Belton, Tx (FOX44) – Little unsettles parents more than school districts changing attendance zones and shifting where students attend school.

Redrawing attendance boundaries most often takes place when new schools are constructed and districts grow.

Belton ISD trustees have been working to minimize the effects of growth by setting parameters to use in developing new boundaries.

The new boundaries will be needed soon as construction on the district’s 12th elementary school, James L. Burrell Elementary, is underway. Construction on a 13th elementary school, Hubbard Branch Elementary, is slated to begin in 2023 along with construction on an addition to Southwest Elementary. These projects, funded by the 2022 bond voters passed in May, address growth in the north and south sectors of the almost 200 square miles of Belton ISD where ongoing enrollment growth is making the biggest impact. 

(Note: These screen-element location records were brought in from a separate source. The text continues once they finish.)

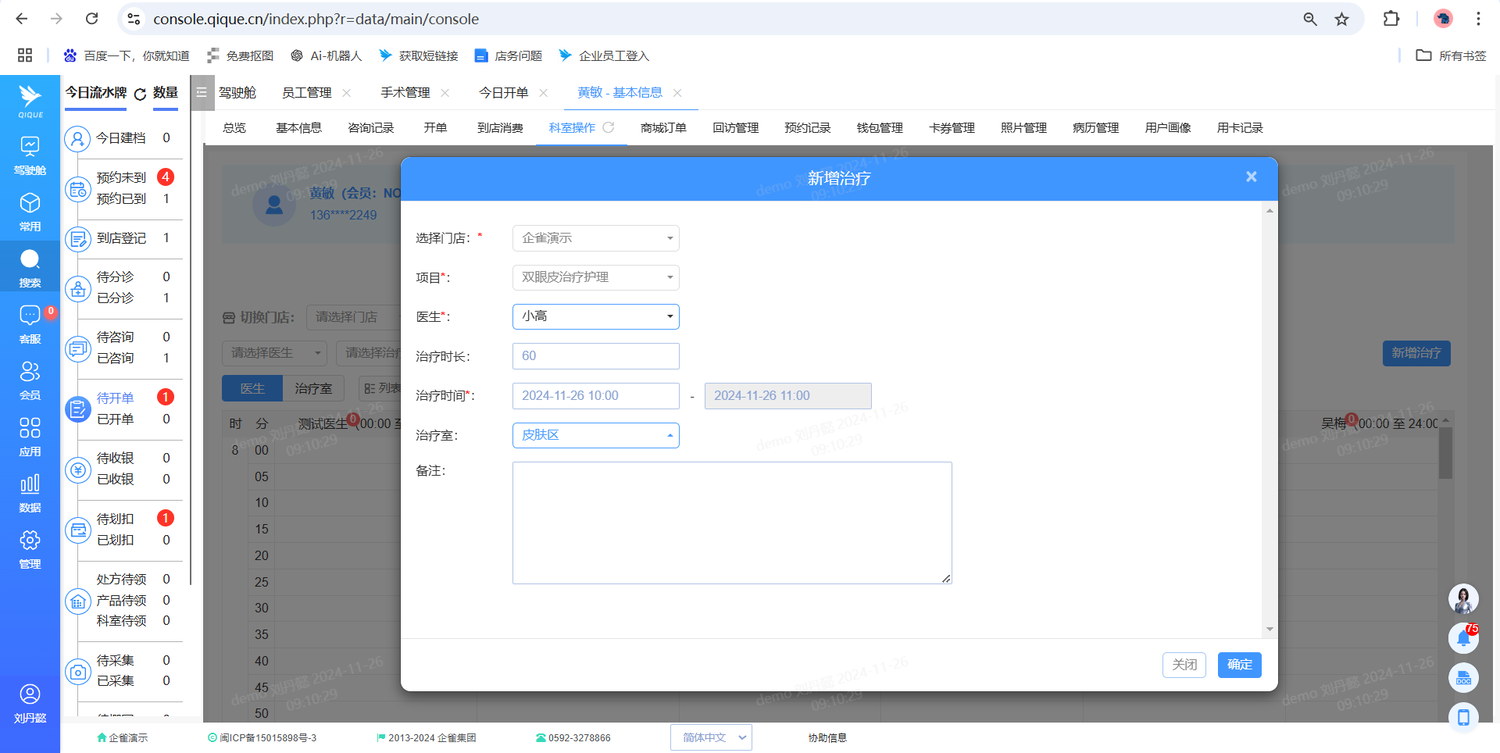Image resolution: width=1500 pixels, height=753 pixels.
Task: Click the 常用 cube icon in sidebar
Action: (30, 204)
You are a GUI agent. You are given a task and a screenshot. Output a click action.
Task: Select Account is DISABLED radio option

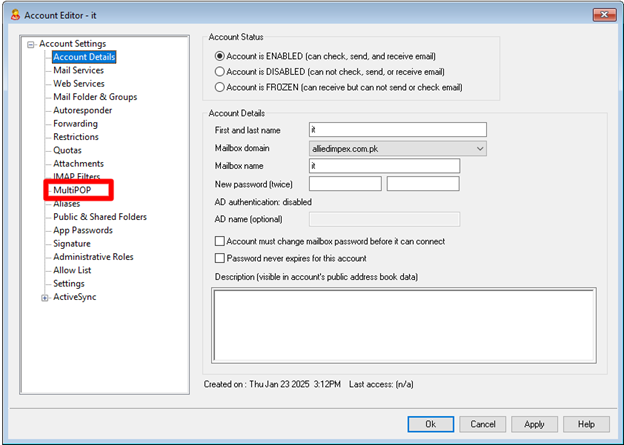point(221,72)
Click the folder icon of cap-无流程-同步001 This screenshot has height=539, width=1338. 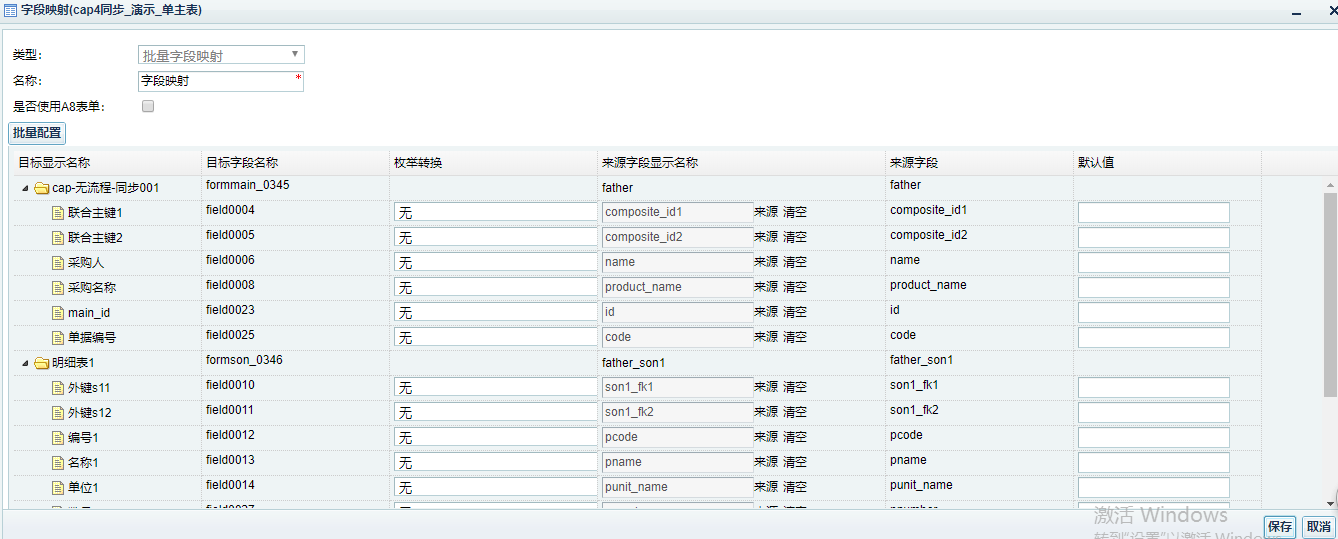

“Since September, we’ve been gathering input and feedback from stakeholders to learn what parameters are most important to our community as we look to redraw attendance boundary lines,” Michael Morgan, assistant superintendent of operations, said. “Our ultimate recommendation to the board is going to be data-driven and reflect the feedback we receive throughout the process.”

Trustees have adopted these parameter as the most important to consider when creating new attendance boundaries:

Growth — Best efforts will be made to plan for future development so that lines do not have to be redrawn between future scheduled campus openings.

Socioeconomic Factors — Consideration will be given to the socioeconomic makeup of each attendance zone.

Neighborhood Unity — Best efforts will be made to keep subdivisions and neighborhoods together.

Family Impact — Best efforts will be made to consider the impact that changing attendance zones will have on families.

Feeder Pattern Alignment — Best efforts will be made to keep students together as they move through elementary, middle and high school.

The next step will be for district leaders to start modeling proposed boundaries based on these parameters. They’ll work alongside analysts from Zonda Education, the demographics team the district uses to calculate enrollment projections.

District leaders will seek additional community input in late January on specific boundary options being considered and a transition plan outlining details on a grandfathering clause and addressing students who utilize the district’s Special Programs services.

Administrators plan to bring a final recommendation to the board in February with new boundaries not taking effect until August 2023 at the earliest.